Port Alberni is B.C.’s low-income capital

One-fifth of the population living in low-income status, according to 2016 census

A report from Statistics Canada shows the city of Port Alberni with the highest proportion of low income people in B.C.

One-fifth of the population is living in low-income status.

The city is also among B.C.’s lowest income increases, according to the 2016 census, with the median income dropping over a 10-year period.

The median total income of households in Port Alberni in 2015 was $50,823, a change of -1.4% from $51,560 in 2005. Only Quesnel saw a bigger drop in incomes B.C. wide, at -7.7%.

In 2015, 23.5% of the people living in the city of Port Alberni lived in low income. This is an increase from 2005, where 20.8% of the persons in Port Alberni lived in low income. This is also higher than the British Columbia average, which sits at 15.5%, and the Canadian average, at 14.2%.

Port Alberni Shelter Society executive director Wes Hewitt said that these statistics were not surprising to him, based on the work that he does in the community.

“We can see it in our demand for housing and shelter,” he said. “We’ve got a housing crisis in the community based on affordability.”

With a high cost of living and a low income rate, people are often left unable to afford basic necessities such as food or shelter, he added.

But Hewitt said it is not just a Port Alberni problem.

“That’s what we’re seeing on the Island as a whole,” he said.

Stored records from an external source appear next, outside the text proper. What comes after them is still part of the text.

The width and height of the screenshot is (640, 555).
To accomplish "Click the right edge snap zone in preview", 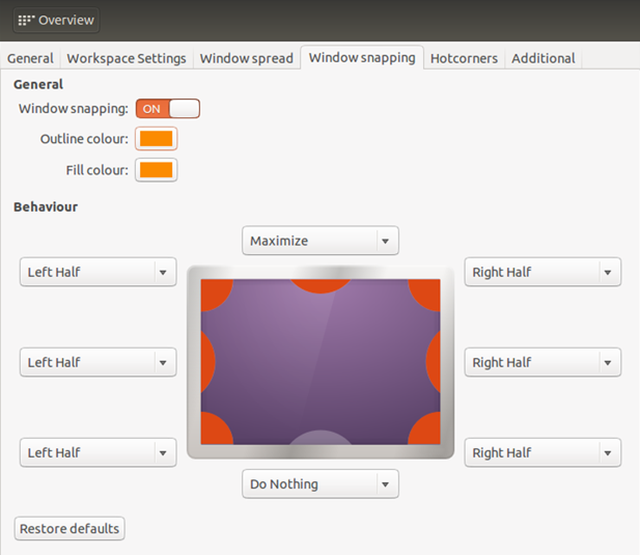I will tap(434, 360).
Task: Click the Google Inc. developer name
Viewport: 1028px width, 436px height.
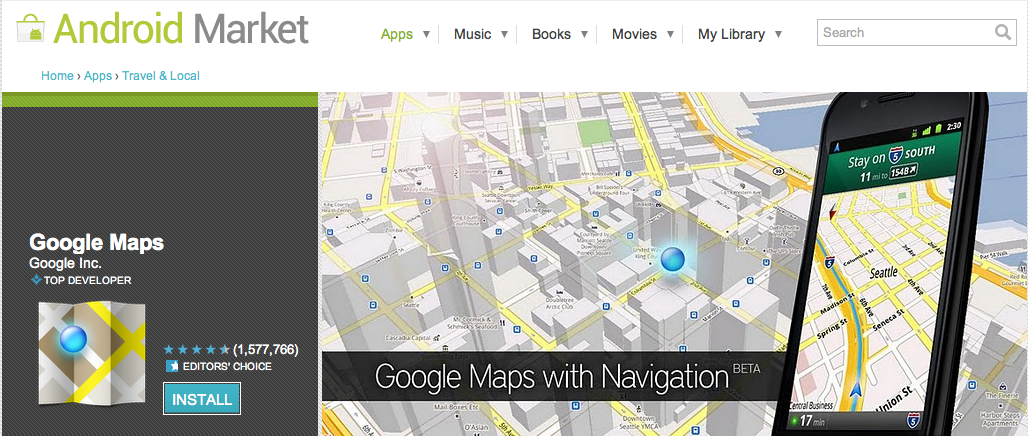Action: pos(65,262)
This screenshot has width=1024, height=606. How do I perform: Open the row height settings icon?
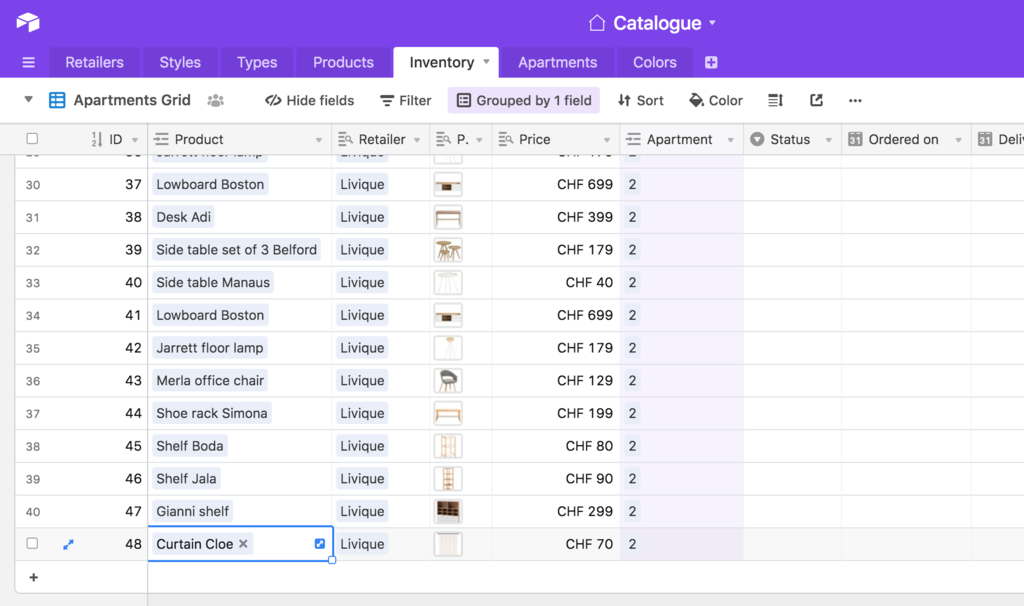coord(777,100)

Port Alberni mayor Mike Ruttan agreed that the statistics were not entirely surprising.

“It’s verification for what we already know about our community,” said Ruttan. He acknowledged that many people in Port Alberni are living in poverty, and with this comes a lot of problems.

“Housing is a major problem for us,” he said. “And as the cost of housing rises, it’s going to become increasingly so.”

He said that over the past two years, the city of Port Alberni has been working to increase the number of economic opportunities and increase the number of well-paying jobs in the city. “There are a lot of changes coming, but these changes don’t come overnight,” he added.

But the statistics in Port Alberni aren’t all doom-and-gloom.

“We obviously have a concern in almost every area with the exception of one,” said Ruttan. “Seniors have a higher average income here than elsewhere in B.C. If you’re a senior and you’re needing support, the place to consider living is Port Alberni.”

The low-income rate in the city of Port Alberni in 2015 for persons under 18 years of age was 33.5% compared to 23.2% for persons aged 18-64, and 15.8% for persons 65 and over in 2015.

Persons living in lone-parent families had a higher rate of low income, at 47.0%, while those living in couple families without children had a lower rate of low income, at 9.2%.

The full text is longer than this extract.